Your objective =
Return the records exactly as they are.
#### Entries shown ####
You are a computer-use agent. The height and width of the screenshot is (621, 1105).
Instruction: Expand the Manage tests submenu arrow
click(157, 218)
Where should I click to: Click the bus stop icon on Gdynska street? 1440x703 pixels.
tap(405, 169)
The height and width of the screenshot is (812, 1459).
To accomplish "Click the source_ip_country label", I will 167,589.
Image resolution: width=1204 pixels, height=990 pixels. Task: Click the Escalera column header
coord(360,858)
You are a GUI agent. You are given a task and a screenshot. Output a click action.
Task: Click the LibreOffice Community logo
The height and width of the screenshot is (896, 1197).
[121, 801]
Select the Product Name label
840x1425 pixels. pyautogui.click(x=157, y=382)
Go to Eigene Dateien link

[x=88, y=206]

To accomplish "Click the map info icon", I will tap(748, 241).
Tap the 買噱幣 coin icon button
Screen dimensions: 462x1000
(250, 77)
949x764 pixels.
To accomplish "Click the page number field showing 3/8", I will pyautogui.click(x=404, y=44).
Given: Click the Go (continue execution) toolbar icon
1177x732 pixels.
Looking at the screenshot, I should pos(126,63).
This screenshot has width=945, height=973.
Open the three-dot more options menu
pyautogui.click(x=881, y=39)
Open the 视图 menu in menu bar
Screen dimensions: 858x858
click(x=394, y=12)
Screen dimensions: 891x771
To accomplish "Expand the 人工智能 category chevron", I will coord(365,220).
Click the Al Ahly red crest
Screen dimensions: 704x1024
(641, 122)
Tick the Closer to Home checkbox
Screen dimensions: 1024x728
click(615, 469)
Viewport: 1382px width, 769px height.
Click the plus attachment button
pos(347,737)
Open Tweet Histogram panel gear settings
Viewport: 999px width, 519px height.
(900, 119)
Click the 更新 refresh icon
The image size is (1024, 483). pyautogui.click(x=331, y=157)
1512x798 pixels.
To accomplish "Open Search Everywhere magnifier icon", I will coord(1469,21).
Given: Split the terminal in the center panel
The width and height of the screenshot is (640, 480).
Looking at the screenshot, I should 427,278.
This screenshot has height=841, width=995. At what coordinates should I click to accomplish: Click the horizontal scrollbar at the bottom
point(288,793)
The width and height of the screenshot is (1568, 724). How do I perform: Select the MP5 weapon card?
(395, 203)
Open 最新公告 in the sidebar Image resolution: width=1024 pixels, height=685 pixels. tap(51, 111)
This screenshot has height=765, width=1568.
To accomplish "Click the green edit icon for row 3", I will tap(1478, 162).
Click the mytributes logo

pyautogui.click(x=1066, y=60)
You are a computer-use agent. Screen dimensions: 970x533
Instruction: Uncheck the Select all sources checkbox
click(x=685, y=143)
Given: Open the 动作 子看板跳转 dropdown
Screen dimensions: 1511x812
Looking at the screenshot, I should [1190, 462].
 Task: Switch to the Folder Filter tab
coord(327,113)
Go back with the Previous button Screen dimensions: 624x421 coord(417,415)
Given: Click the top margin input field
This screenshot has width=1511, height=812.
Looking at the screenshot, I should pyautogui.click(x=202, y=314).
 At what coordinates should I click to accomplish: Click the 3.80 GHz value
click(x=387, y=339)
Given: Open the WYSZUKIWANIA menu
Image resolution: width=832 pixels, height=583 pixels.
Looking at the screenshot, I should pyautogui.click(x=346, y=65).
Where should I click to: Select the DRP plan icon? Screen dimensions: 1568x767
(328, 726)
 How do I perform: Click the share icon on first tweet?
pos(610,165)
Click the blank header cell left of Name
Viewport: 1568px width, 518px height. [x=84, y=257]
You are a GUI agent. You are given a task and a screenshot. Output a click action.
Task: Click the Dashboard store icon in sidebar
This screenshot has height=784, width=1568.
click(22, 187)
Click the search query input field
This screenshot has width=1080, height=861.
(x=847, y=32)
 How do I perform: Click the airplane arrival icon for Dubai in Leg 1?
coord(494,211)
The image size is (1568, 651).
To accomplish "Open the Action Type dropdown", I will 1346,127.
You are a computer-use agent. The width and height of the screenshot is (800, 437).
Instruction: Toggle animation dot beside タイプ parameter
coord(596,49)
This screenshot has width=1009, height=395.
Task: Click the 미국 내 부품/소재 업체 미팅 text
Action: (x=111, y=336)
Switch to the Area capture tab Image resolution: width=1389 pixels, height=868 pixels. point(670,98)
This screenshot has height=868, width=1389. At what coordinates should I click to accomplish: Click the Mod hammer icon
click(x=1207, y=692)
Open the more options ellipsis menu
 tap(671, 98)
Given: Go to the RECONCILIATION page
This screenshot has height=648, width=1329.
####
Exercise result =
You are a computer-use agent. The height and width of the screenshot is (621, 1105).
Instruction: Expand the Manage tests submenu arrow
click(157, 218)
Where should I click to: Click the bus stop icon on Gdynska street? 1440x703 pixels.
tap(405, 169)
The height and width of the screenshot is (812, 1459).
To accomplish "Click the source_ip_country label", I will 167,589.
Image resolution: width=1204 pixels, height=990 pixels. Task: Click the Escalera column header
coord(360,858)
You are a GUI agent. You are given a task and a screenshot. Output a click action.
Task: Click the LibreOffice Community logo
The height and width of the screenshot is (896, 1197).
[121, 801]
Select the Product Name label
840x1425 pixels. pyautogui.click(x=157, y=382)
Go to Eigene Dateien link

[x=88, y=206]

To accomplish "Click the map info icon", I will tap(748, 241).
Tap the 買噱幣 coin icon button
Screen dimensions: 462x1000
(250, 77)
949x764 pixels.
To accomplish "Click the page number field showing 3/8", I will pyautogui.click(x=404, y=44).
Given: Click the Go (continue execution) toolbar icon
1177x732 pixels.
Looking at the screenshot, I should pos(126,63).
This screenshot has width=945, height=973.
Open the three-dot more options menu
pyautogui.click(x=881, y=39)
Open the 视图 menu in menu bar
Screen dimensions: 858x858
click(x=394, y=12)
Screen dimensions: 891x771
To accomplish "Expand the 人工智能 category chevron", I will coord(365,220).
Click the Al Ahly red crest
Screen dimensions: 704x1024
(641, 122)
Tick the Closer to Home checkbox
Screen dimensions: 1024x728
click(615, 469)
Viewport: 1382px width, 769px height.
Click the plus attachment button
pos(347,737)
Open Tweet Histogram panel gear settings
Viewport: 999px width, 519px height.
(900, 119)
Click the 更新 refresh icon
The image size is (1024, 483). pyautogui.click(x=331, y=157)
1512x798 pixels.
To accomplish "Open Search Everywhere magnifier icon", I will coord(1469,21).
Given: Split the terminal in the center panel
The width and height of the screenshot is (640, 480).
Looking at the screenshot, I should 427,278.
This screenshot has height=841, width=995. At what coordinates should I click to accomplish: Click the horizontal scrollbar at the bottom
point(288,793)
The width and height of the screenshot is (1568, 724). How do I perform: Select the MP5 weapon card?
(395, 203)
Open 最新公告 in the sidebar Image resolution: width=1024 pixels, height=685 pixels. tap(51, 111)
This screenshot has height=765, width=1568.
To accomplish "Click the green edit icon for row 3", I will tap(1478, 162).
Click the mytributes logo

pyautogui.click(x=1066, y=60)
You are a computer-use agent. Screen dimensions: 970x533
Instruction: Uncheck the Select all sources checkbox
click(x=685, y=143)
Given: Open the 动作 子看板跳转 dropdown
Screen dimensions: 1511x812
Looking at the screenshot, I should [1190, 462].
 Task: Switch to the Folder Filter tab
coord(327,113)
Go back with the Previous button Screen dimensions: 624x421 coord(417,415)
Given: Click the top margin input field
This screenshot has width=1511, height=812.
Looking at the screenshot, I should pyautogui.click(x=202, y=314).
 At what coordinates should I click to accomplish: Click the 3.80 GHz value
click(x=387, y=339)
Given: Open the WYSZUKIWANIA menu
Image resolution: width=832 pixels, height=583 pixels.
Looking at the screenshot, I should pyautogui.click(x=346, y=65).
Where should I click to: Select the DRP plan icon? Screen dimensions: 1568x767
(328, 726)
 How do I perform: Click the share icon on first tweet?
pos(610,165)
Click the blank header cell left of Name
Viewport: 1568px width, 518px height. [x=84, y=257]
You are a GUI agent. You are given a task and a screenshot. Output a click action.
Task: Click the Dashboard store icon in sidebar
This screenshot has height=784, width=1568.
click(22, 187)
Click the search query input field
This screenshot has width=1080, height=861.
(x=847, y=32)
 How do I perform: Click the airplane arrival icon for Dubai in Leg 1?
coord(494,211)
The image size is (1568, 651).
To accomplish "Open the Action Type dropdown", I will 1346,127.
You are a computer-use agent. The width and height of the screenshot is (800, 437).
Instruction: Toggle animation dot beside タイプ parameter
coord(596,49)
This screenshot has width=1009, height=395.
Task: Click the 미국 내 부품/소재 업체 미팅 text
Action: (x=111, y=336)
Switch to the Area capture tab Image resolution: width=1389 pixels, height=868 pixels. point(670,98)
This screenshot has height=868, width=1389. At what coordinates should I click to accomplish: Click the Mod hammer icon
click(x=1207, y=692)
Open the more options ellipsis menu
 tap(671, 98)
Given: Go to the RECONCILIATION page
This screenshot has height=648, width=1329.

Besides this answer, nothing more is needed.